(Excerpt from a dataset)
----------------------------------------
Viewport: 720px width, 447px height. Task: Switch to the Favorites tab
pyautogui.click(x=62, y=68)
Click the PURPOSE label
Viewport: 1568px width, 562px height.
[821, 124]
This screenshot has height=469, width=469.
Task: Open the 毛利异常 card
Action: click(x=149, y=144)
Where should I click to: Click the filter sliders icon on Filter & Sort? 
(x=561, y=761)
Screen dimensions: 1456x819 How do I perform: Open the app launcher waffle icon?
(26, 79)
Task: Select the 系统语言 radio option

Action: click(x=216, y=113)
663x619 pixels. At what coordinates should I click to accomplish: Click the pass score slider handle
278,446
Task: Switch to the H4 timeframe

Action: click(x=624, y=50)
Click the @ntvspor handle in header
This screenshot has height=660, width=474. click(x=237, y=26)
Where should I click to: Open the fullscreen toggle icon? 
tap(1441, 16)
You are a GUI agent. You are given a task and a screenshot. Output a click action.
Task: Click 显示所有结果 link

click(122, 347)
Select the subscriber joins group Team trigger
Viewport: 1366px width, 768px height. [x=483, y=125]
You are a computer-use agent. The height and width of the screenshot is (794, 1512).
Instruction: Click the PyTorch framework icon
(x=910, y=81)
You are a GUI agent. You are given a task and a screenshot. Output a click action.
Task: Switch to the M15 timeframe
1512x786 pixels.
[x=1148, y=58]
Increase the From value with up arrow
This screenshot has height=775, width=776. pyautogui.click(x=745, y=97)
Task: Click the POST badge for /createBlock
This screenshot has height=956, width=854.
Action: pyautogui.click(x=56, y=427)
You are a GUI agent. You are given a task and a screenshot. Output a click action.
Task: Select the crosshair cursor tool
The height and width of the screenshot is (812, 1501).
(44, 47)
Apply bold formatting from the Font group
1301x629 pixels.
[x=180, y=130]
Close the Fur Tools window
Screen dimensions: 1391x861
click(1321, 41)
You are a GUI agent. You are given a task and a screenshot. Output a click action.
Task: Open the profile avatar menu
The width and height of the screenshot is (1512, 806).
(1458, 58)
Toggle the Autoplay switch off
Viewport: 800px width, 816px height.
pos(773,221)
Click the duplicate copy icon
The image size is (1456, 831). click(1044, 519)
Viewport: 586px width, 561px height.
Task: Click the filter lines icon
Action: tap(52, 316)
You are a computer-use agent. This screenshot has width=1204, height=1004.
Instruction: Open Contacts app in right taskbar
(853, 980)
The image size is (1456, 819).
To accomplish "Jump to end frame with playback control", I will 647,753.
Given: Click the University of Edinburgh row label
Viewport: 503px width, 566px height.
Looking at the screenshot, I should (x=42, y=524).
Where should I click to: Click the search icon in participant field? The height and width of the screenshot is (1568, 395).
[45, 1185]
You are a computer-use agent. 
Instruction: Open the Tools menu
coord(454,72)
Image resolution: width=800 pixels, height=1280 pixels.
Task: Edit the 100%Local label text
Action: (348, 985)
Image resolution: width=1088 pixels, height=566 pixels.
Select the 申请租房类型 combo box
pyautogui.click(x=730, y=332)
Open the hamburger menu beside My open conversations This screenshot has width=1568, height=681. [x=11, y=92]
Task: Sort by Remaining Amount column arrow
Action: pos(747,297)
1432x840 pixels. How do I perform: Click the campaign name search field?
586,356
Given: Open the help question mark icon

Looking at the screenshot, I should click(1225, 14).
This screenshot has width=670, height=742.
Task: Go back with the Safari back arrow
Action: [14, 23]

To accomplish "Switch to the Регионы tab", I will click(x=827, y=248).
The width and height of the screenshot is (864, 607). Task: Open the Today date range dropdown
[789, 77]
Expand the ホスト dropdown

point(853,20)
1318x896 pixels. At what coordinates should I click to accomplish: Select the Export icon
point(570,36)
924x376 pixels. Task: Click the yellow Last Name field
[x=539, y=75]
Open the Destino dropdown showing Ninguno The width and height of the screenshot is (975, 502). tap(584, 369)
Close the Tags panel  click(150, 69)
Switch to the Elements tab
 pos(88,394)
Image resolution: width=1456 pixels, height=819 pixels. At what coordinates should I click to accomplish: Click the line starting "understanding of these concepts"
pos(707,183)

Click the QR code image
----------------------------------------
Prompt: Convert each line of the material above into a JSON array of strings, one string per line, omitting blank lines.

Task result:
[
  "Viewport: 720px width, 447px height. Task: Switch to the Favorites tab",
  "pyautogui.click(x=62, y=68)",
  "Click the PURPOSE label",
  "Viewport: 1568px width, 562px height.",
  "[821, 124]",
  "This screenshot has height=469, width=469.",
  "Task: Open the 毛利异常 card",
  "Action: click(x=149, y=144)",
  "Where should I click to: Click the filter sliders icon on Filter & Sort? ",
  "(x=561, y=761)",
  "Screen dimensions: 1456x819 How do I perform: Open the app launcher waffle icon?",
  "(26, 79)",
  "Task: Select the 系统语言 radio option",
  "Action: click(x=216, y=113)",
  "663x619 pixels. At what coordinates should I click to accomplish: Click the pass score slider handle",
  "278,446",
  "Task: Switch to the H4 timeframe",
  "Action: click(x=624, y=50)",
  "Click the @ntvspor handle in header",
  "This screenshot has height=660, width=474. click(x=237, y=26)",
  "Where should I click to: Open the fullscreen toggle icon? ",
  "tap(1441, 16)",
  "You are a GUI agent. You are given a task and a screenshot. Output a click action.",
  "Task: Click 显示所有结果 link",
  "click(122, 347)",
  "Select the subscriber joins group Team trigger",
  "Viewport: 1366px width, 768px height. [x=483, y=125]",
  "You are a computer-use agent. The height and width of the screenshot is (794, 1512).",
  "Instruction: Click the PyTorch framework icon",
  "(x=910, y=81)",
  "You are a GUI agent. You are given a task and a screenshot. Output a click action.",
  "Task: Switch to the M15 timeframe",
  "1512x786 pixels.",
  "[x=1148, y=58]",
  "Increase the From value with up arrow",
  "This screenshot has height=775, width=776. pyautogui.click(x=745, y=97)",
  "Task: Click the POST badge for /createBlock",
  "This screenshot has height=956, width=854.",
  "Action: pyautogui.click(x=56, y=427)",
  "You are a GUI agent. You are given a task and a screenshot. Output a click action.",
  "Task: Select the crosshair cursor tool",
  "The height and width of the screenshot is (812, 1501).",
  "(44, 47)",
  "Apply bold formatting from the Font group",
  "1301x629 pixels.",
  "[x=180, y=130]",
  "Close the Fur Tools window",
  "Screen dimensions: 1391x861",
  "click(1321, 41)",
  "You are a GUI agent. You are given a task and a screenshot. Output a click action.",
  "Task: Open the profile avatar menu",
  "The width and height of the screenshot is (1512, 806).",
  "(1458, 58)",
  "Toggle the Autoplay switch off",
  "Viewport: 800px width, 816px height.",
  "pos(773,221)",
  "Click the duplicate copy icon",
  "The image size is (1456, 831). click(1044, 519)",
  "Viewport: 586px width, 561px height.",
  "Task: Click the filter lines icon",
  "Action: tap(52, 316)",
  "You are a computer-use agent. This screenshot has width=1204, height=1004.",
  "Instruction: Open Contacts app in right taskbar",
  "(853, 980)",
  "The image size is (1456, 819).",
  "To accomplish \"Jump to end frame with playback control\", I will 647,753.",
  "Given: Click the University of Edinburgh row label",
  "Viewport: 503px width, 566px height.",
  "Looking at the screenshot, I should (x=42, y=524).",
  "Where should I click to: Click the search icon in participant field? The height and width of the screenshot is (1568, 395).",
  "[45, 1185]",
  "You are a computer-use agent. ",
  "Instruction: Open the Tools menu",
  "coord(454,72)",
  "Image resolution: width=800 pixels, height=1280 pixels.",
  "Task: Edit the 100%Local label text",
  "Action: (348, 985)",
  "Image resolution: width=1088 pixels, height=566 pixels.",
  "Select the 申请租房类型 combo box",
  "pyautogui.click(x=730, y=332)",
  "Open the hamburger menu beside My open conversations This screenshot has width=1568, height=681. [x=11, y=92]",
  "Task: Sort by Remaining Amount column arrow",
  "Action: pos(747,297)",
  "1432x840 pixels. How do I perform: Click the campaign name search field?",
  "586,356",
  "Given: Open the help question mark icon",
  "Looking at the screenshot, I should click(1225, 14).",
  "This screenshot has width=670, height=742.",
  "Task: Go back with the Safari back arrow",
  "Action: [14, 23]",
  "To accomplish \"Switch to the Регионы tab\", I will click(x=827, y=248).",
  "The width and height of the screenshot is (864, 607). Task: Open the Today date range dropdown",
  "[789, 77]",
  "Expand the ホスト dropdown",
  "point(853,20)",
  "1318x896 pixels. At what coordinates should I click to accomplish: Select the Export icon",
  "point(570,36)",
  "924x376 pixels. Task: Click the yellow Last Name field",
  "[x=539, y=75]",
  "Open the Destino dropdown showing Ninguno The width and height of the screenshot is (975, 502). tap(584, 369)",
  "Close the Tags panel  click(150, 69)",
  "Switch to the Elements tab",
  " pos(88,394)",
  "Image resolution: width=1456 pixels, height=819 pixels. At what coordinates should I click to accomplish: Click the line starting \"understanding of these concepts\"",
  "pos(707,183)",
  "Click the QR code image"
]